Klik hier om je gratis in te schrijven voor Puik | Deel deze pagina:


John,
op het moment van publiceren heb jij de mooie leeftijd van 50 jaar bereikt.
Van harte gefeliciteerd!
Namens team Puik
Waar het een landelijke trend betreft dat ambtenaren steeds vaker niet woonachtig zijn in de gemeente waar ze werken, vormt John hier een uitzondering op. Niet alleen is hij geboren en getogen in Offenbeek, hij mag zich zelfs een ‘bekende Offebekker’ noemen. Zo was hij onder andere prins van de Windjbuujels in 2002. “Dat ‘bekend’ zijn heeft zijn voor- en nadelen. Ik word inderdaad nog wel eens aangesproken over het een en ander. Vroeger gebeurde dat te pas en te onpas maar tegenwoordig valt dat wel mee. En ik verzoek mensen toch altijd om iets te melden via de officiële wegen, dan staat het tenminste geregistreerd.”


John werkt inmiddels al 28 jaar bij de gemeente Beesel. “Ik ben ooit begonnen als verwarmingsmonteur maar ben daarna op de begraafplaats van de gemeente Beesel terechtgekomen. Toen er een functie vrijkwam, heb ik de overstap gemaakt naar de onderhoudsdienst. Tachtig tot negentig procent van de tijd zit ik op de tractor. Veel dingen zijn hier goed geregeld. Toen er laatst bij een bijeenkomst gevraagd werd wie er al allemaal lang werkzaam waren voor de gemeente Beesel, gingen er bij onze afdeling veel handjes omhoog. Dat zegt natuurlijk wel iets. Er ‘moet’ van alles maar ik heb vaak ook wel een bepaalde vrijheid om zelf te bekijken hoe ik mijn werk inricht. Als het weer niet goed is om onderhoud uit te voeren aan de sportvelden, dat zit bijvoorbeeld ook in mijn takenpakket, doe je dat een dag later.” In de basis blijft zijn werk grotendeels hetzelfde. “Echt veel veranderingen, bijvoorbeeld doordat er een nieuw college zit, zijn er niet. Maar ook daar hou je rekening mee: je weet je dat je voor een organisatie werkt waar politiek een rol kan spelen.”
Het is altijd mooi om te zien dat mensen hun stoep en misschien die van de buren zelf sneeuwvrij maken. Hier heeft John wel nog een aanbeveling bij: “Probeer de sneeuw dan niet op de weg te scheppen. Die hebben wij dan vaak al schoongemaakt en dat is voor ons heel veel werk om dat weer opnieuw te doen.” De conclusie dat we in de toekomst door de klimaatverandering steeds minder last gaan krijgen van sneeuw en kou, durft John nog niet helemaal te onderschrijven. “Dat wordt vaak gezegd. Maar toen een aantal jaar geleden de Maas uit zijn oevers trad, verklaarde men ook dat dat maar een keer in de zoveel jaar voor kwam. Een jaar later was het toen weer het geval.”

### Verzameld materiaal
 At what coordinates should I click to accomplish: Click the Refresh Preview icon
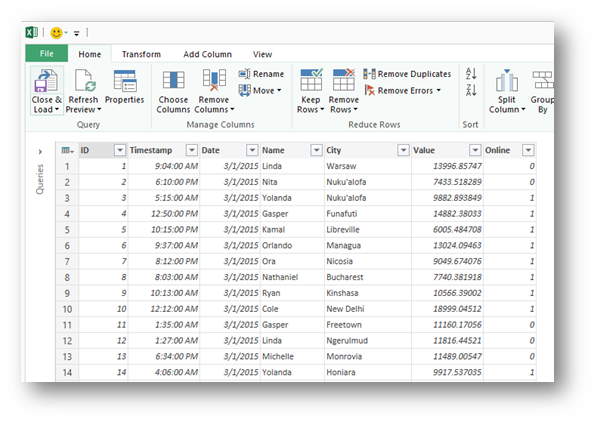click(85, 81)
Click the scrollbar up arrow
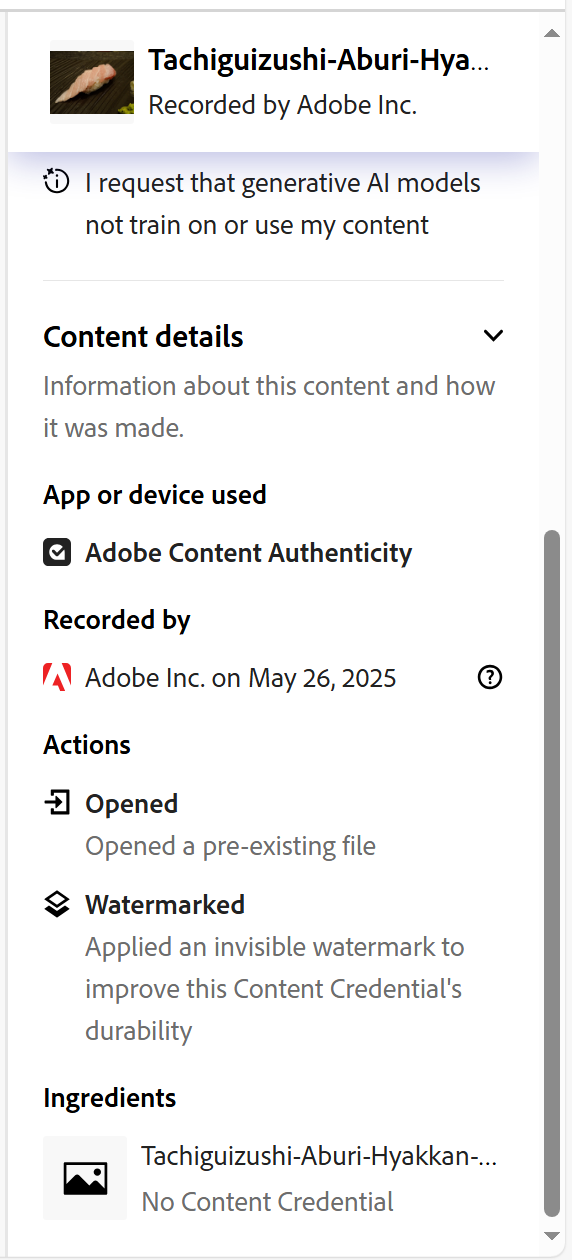572x1260 pixels. 552,34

### Opdrachten
1. Geef bij elke uitspraak aan of die klopt volgens de brontekst: antwoord met ja of nee en citeer letterlijk de woorden uit de brontekst die de doorslag geven. (a) John werkt al 28 jaar bij de gemeente Beesel. (b) John begon bij de gemeente als tractorchauffeur. (c) John was in 2002 prins van de Windjbuujels.
2. In welke plaats is John volgens de brontekst geboren en getogen?
3. Bewerk in de brontekst de passage van "Klik hier om" tot en met "Van harte gefeliciteerd!", en zet daarbij "prachtige" in de plaats van "mooie".

### Antwoorden per opdracht
1.
(a) Ja: "John werkt inmiddels al 28 jaar bij de gemeente Beesel."
(b) Nee: "Ik ben ooit begonnen als verwarmingsmonteur"
(c) Ja: "Zo was hij onder andere prins van de Windjbuujels in 2002."

2. In Offenbeek.

3.
Klik hier om je gratis in te schrijven voor Puik | Deel deze pagina:


John,
op het moment van publiceren heb jij de prachtige leeftijd van 50 jaar bereikt.
Van harte gefeliciteerd!